ЗАДАНИЕ: Перепишите отрывок из текста о поездке по Норвегии, начиная с «В середине июля» и заканчивая «для нас значила.», заменив в нем «пароход» на «паром».
━━━━━ СТРАНИЦА
В середине июля мы полетели в Осло, и я оставила позади свои печали. Норвежский издатель Сартра предоставил в наше распоряжение автомобиль и шофера, чтобы мы могли посетить Телемарк: ели, озера, старые деревянные церкви, одиноко стоящие посреди лугов; потом был Берген с его старинными пакгаузами, древними домами из разноцветного дерева, окружающими тихий порт, оживление рыбного рынка. Вечером мы сели на пароход; на каждой стоянке автобусы везли нас в глубь страны. Мы проплывали мимо заснеженных обрывистых берегов, белизна которых отвесно падала в море. Из Киркенеса автобус довез нас до русской границы: сквозь густой кустарник и проволочные заграждения можно было заметить часовых с красными звездами. Меня охватило волнение, когда я своими глазами увидела страну, которая столько для нас значила.
━━━━━━━━━━
━━━━━ ФРАГМЕНТ ДАННЫХ
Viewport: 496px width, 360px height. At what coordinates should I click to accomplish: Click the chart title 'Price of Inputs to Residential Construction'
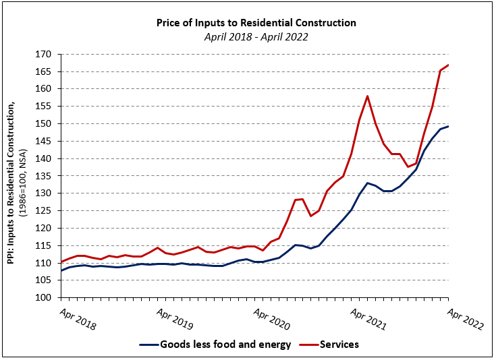(x=256, y=22)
━━━━━━━━━━
ОТВЕТ К ЗАДАНИЮ:
В середине июля мы полетели в Осло, и я оставила позади свои печали. Норвежский издатель Сартра предоставил в наше распоряжение автомобиль и шофера, чтобы мы могли посетить Телемарк: ели, озера, старые деревянные церкви, одиноко стоящие посреди лугов; потом был Берген с его старинными пакгаузами, древними домами из разноцветного дерева, окружающими тихий порт, оживление рыбного рынка. Вечером мы сели на паром; на каждой стоянке автобусы везли нас в глубь страны. Мы проплывали мимо заснеженных обрывистых берегов, белизна которых отвесно падала в море. Из Киркенеса автобус довез нас до русской границы: сквозь густой кустарник и проволочные заграждения можно было заметить часовых с красными звездами. Меня охватило волнение, когда я своими глазами увидела страну, которая столько для нас значила.